I'm just curious, who is the intended market for a $75 to $150 handgun?
The non-gun buff who wants a self defense appliance. They will buy a gun as a weapon, a box of fifty rounds, testfire the gun twenty rounds to make sure it will work and to give them confidence they could use it if they had to, keep it in the bedside table, and usually when they die, the estate sale will include a barely used gun and a partial box containing thirty rounds of ammo.
Back in the sixties, that would be small inexpensive pocket-size revolvers or automatics like Iver Johnson, H&R, Roehm, Titan, and so on.
AS the author of the 1975 book "The Saturday Night Special" Robert Sherrill pointed out, gun crime represented at most 1 of 400 guns in any year. NAS NRC 2004 pointed out that homicide involved 1 out of 10,000 handguns. So gun crime can reflect a random selection of the available pool of guns.
As Right & Rossi pointed out in their book on the felon survey "Armed and Considered Dangerous" felons reported getting guns from fellow criminals, fences, burglars, smugglers, etc. Because small, cheap, defensive guns (SNS) were large part of the gun market in the 1960s they began to show up in criminal hands, not because they were the "weapon of choice" but just because they were available.
MARKETING GUNS TO CRIMINALS?
As gator hunter Willie of "Swamp People" says, "If you think you can come out here and do it, good luck to ya."
James D. Wright and Peter Rossi, "Armed and Considered Dangerous", (Aldine 1986, 2nd ed 2008, ISBN-13: 978-0202362427), US NIJ Felon Survey of 1,874 convicts in 18 prisons in 10 different states. Felons convicted of felonies while armed. Felons "obtain guns in hard-to-regulate ways from hard-to-regulate sources". A link to the author's summation:
http://www.rkba.org/research/wright/armed-criminal.summary.html
Handgun-using felons expected to be able to get handguns from "unregulated channels" within a week of release from prison: friends (mostly fellow criminals), from "the street" (used guns from strangers), from fences or the blackmarket or drug dealers (who often run guns along with drugs).

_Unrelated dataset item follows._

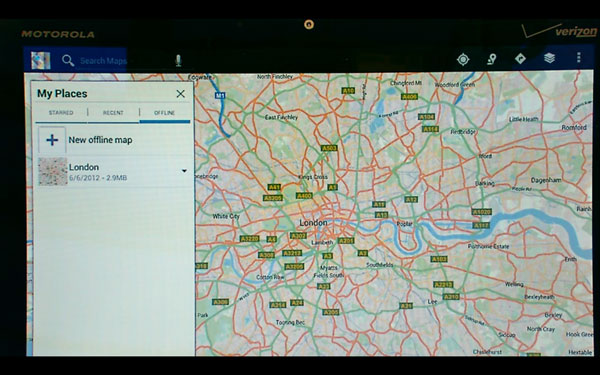Switch to the Starred tab
The width and height of the screenshot is (600, 375).
(61, 112)
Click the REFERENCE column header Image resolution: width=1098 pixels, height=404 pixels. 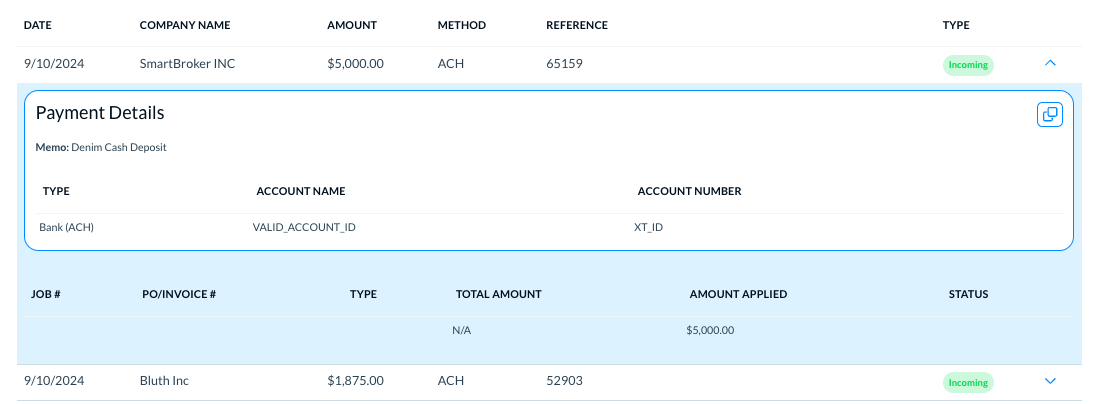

Of gun using felons, 50% expected to unlawfully purchase a gun through "unregulated channels"; 25% expected to be able to borrow a gun from a fellow criminal, and about 12% expected to steal a gun. 7% cited licensed gun dealers and 6% cited pawnshops (usually through a surrogate buyer, family member or lover).
40% of the felons surveyed reported stealing firearms. Sources stolen from included: 37% from stores, 15% from police, 16% from truck shipments, 8% from manufacturers, 21% from individuals.
How a gun maker could aim his product at the armed and dangerous felon market, considering how do you target guns to thieves and smugglers?
Actually gun crime represents maybe 1 of 400 guns to use Sherrill's figure.
The question I have, with criminals such a tiny slice of the gun market,
why would a maker strive for such a tiny slice of the U.S. gun market?